[Start of Attachment]
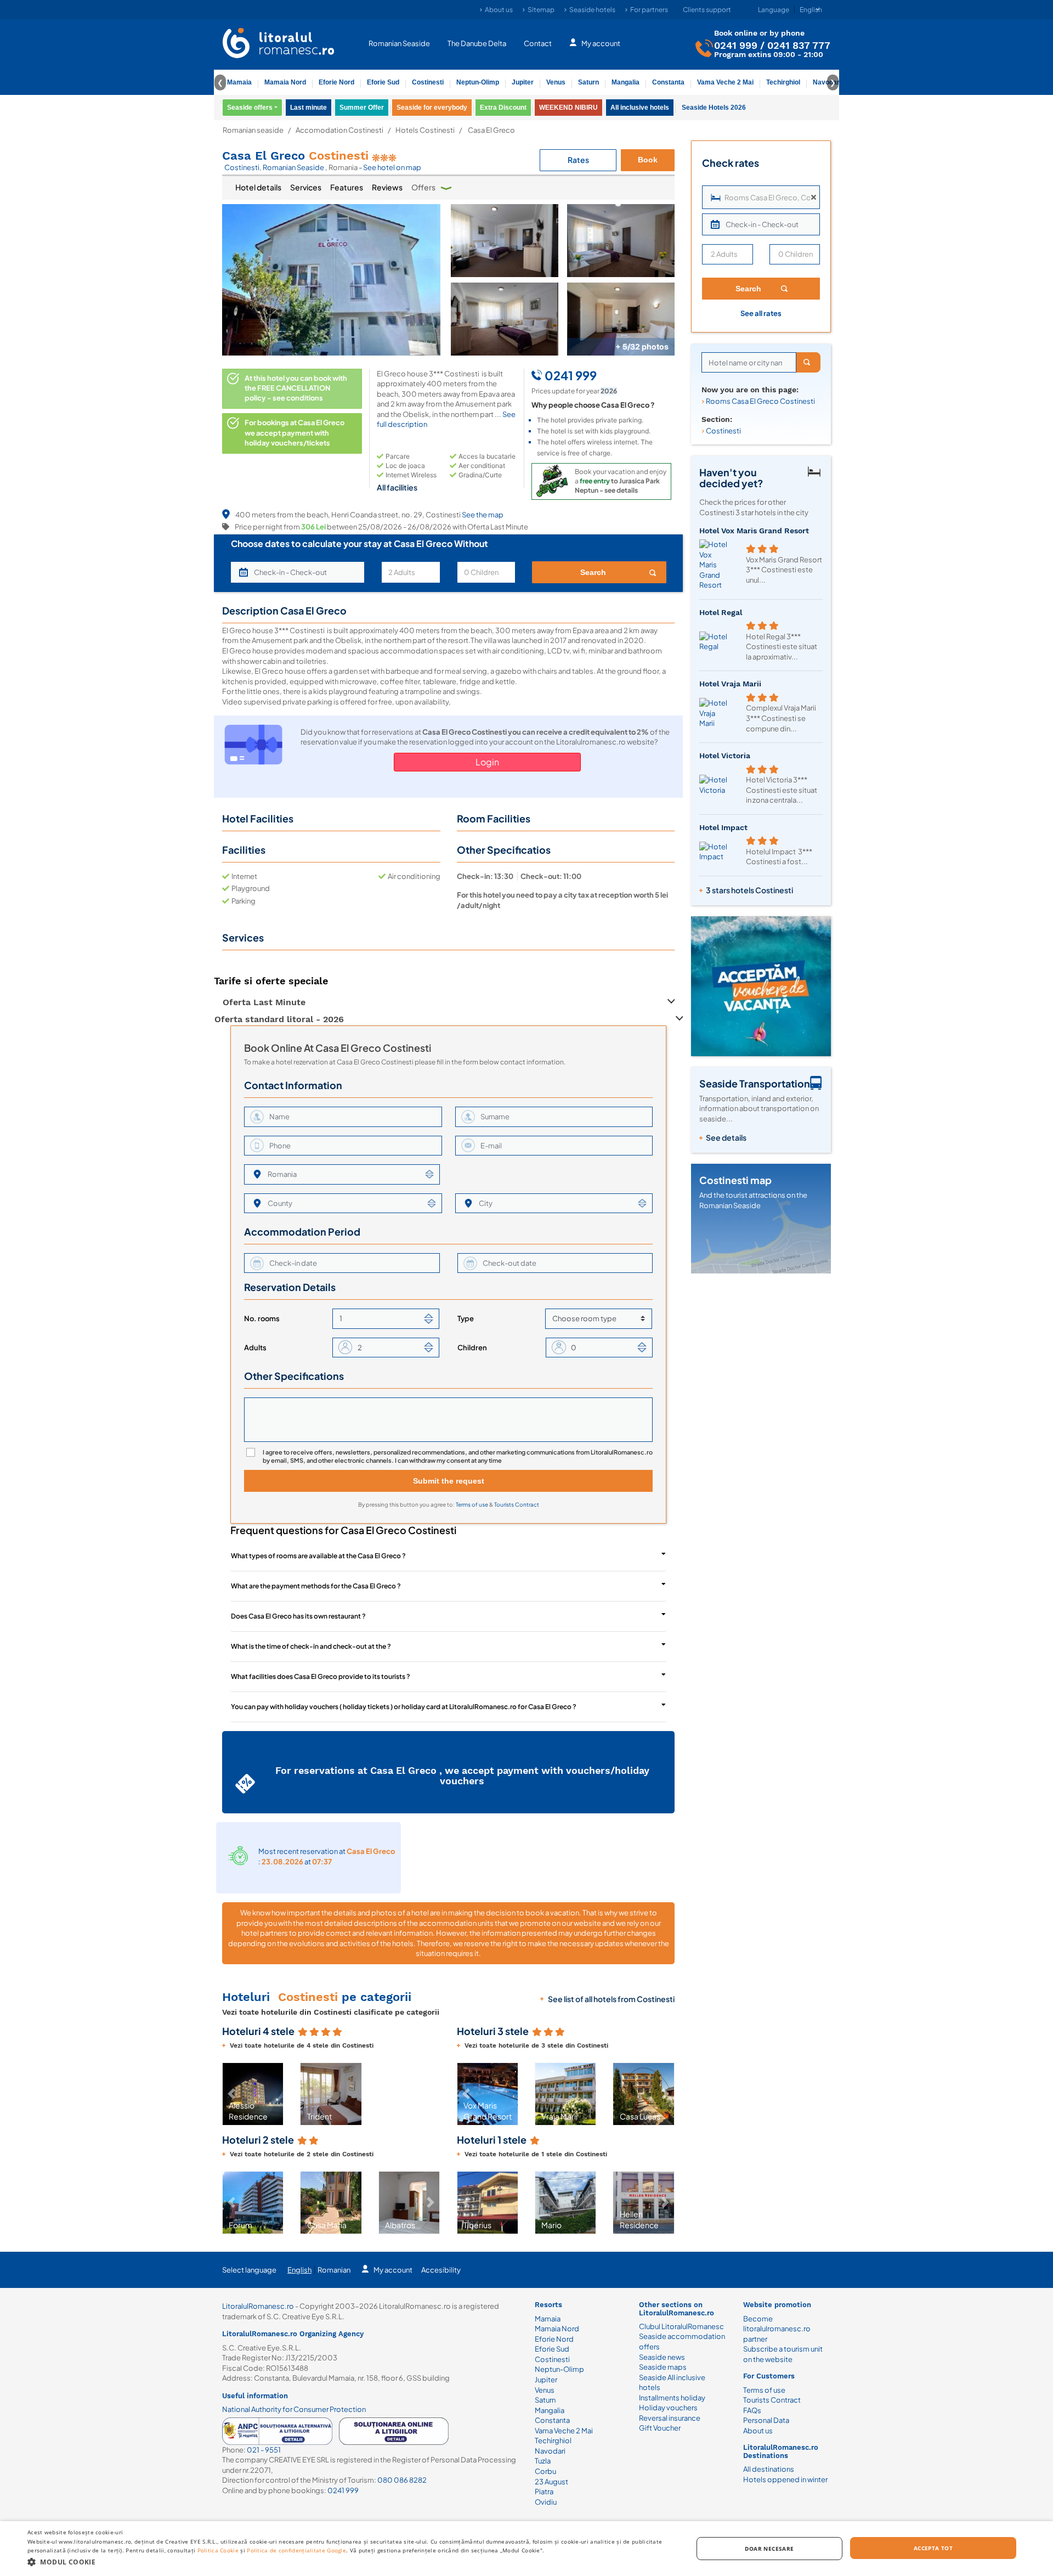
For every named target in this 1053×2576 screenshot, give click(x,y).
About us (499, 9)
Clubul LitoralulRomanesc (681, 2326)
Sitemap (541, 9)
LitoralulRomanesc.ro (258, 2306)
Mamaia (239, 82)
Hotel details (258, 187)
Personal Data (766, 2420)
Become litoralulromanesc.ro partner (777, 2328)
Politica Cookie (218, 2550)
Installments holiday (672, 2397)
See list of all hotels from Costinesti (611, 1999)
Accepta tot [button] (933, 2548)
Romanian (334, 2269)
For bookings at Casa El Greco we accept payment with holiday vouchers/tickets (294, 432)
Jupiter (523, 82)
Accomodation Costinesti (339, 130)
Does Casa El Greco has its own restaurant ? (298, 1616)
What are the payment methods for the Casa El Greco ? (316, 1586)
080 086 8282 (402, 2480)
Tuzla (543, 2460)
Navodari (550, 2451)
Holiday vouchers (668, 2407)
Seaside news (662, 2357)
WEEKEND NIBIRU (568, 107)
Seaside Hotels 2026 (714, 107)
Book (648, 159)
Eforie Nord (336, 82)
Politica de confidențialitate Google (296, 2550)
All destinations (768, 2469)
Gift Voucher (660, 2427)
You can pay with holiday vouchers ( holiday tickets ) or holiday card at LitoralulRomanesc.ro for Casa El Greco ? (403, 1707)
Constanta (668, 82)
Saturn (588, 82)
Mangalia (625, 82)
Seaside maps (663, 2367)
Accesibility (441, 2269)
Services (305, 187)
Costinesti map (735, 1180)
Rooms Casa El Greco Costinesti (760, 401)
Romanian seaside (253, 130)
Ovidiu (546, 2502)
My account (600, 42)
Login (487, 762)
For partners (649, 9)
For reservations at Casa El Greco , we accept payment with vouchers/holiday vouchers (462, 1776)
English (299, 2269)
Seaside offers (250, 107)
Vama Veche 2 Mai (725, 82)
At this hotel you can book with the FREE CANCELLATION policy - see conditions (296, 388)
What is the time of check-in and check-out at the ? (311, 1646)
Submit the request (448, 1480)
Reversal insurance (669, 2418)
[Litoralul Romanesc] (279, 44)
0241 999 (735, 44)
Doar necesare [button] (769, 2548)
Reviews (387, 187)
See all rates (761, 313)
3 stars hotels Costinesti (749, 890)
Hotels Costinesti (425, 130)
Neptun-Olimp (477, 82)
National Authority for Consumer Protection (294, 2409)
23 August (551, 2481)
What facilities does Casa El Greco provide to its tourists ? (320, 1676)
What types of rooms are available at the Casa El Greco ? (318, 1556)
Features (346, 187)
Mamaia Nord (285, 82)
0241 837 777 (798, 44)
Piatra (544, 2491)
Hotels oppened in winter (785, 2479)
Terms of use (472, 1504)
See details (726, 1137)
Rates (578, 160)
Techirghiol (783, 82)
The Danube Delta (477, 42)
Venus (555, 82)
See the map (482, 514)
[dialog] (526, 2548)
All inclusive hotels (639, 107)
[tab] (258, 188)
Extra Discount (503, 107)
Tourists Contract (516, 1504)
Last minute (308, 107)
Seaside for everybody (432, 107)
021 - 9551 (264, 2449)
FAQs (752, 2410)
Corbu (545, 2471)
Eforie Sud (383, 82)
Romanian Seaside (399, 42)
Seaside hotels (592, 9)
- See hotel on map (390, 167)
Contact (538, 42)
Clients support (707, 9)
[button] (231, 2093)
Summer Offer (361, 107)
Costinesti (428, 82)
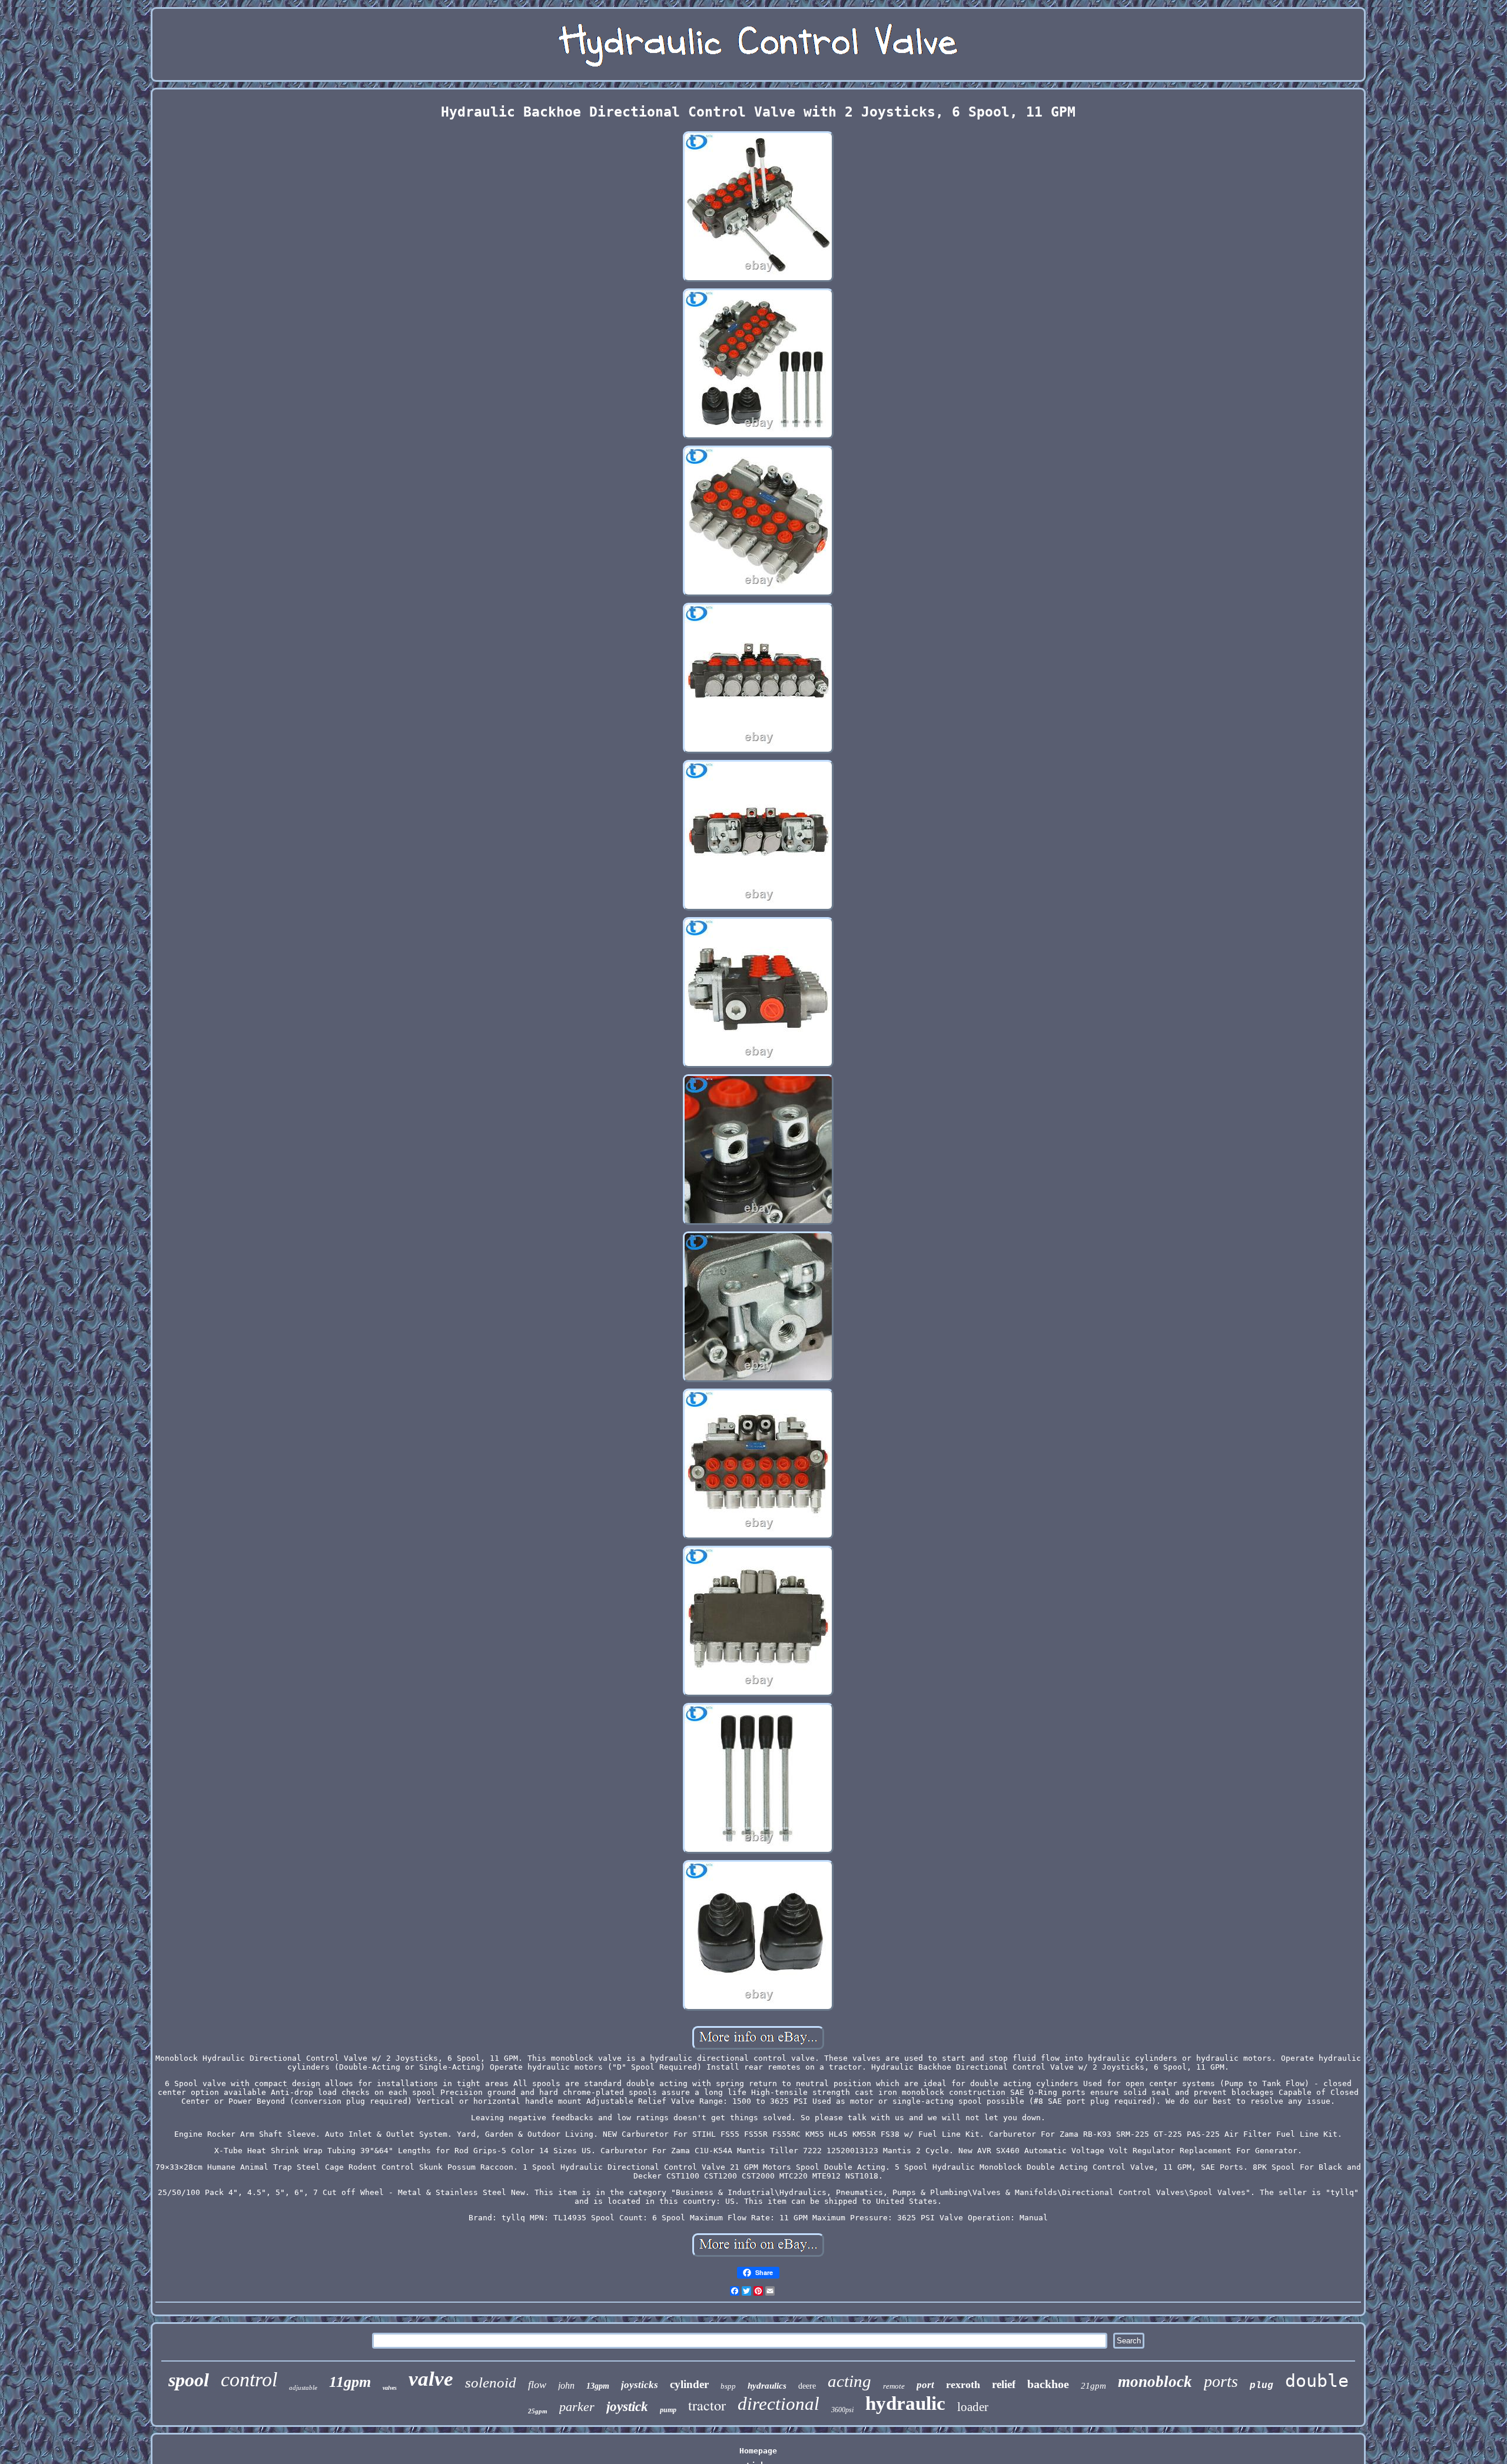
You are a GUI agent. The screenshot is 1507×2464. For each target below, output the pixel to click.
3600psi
[End of Attachment]
YOUR ASSIGNMENT> State how many lines of the listing include the word "vouchers". Reply with the number alone.

ANSWER SPACE> 4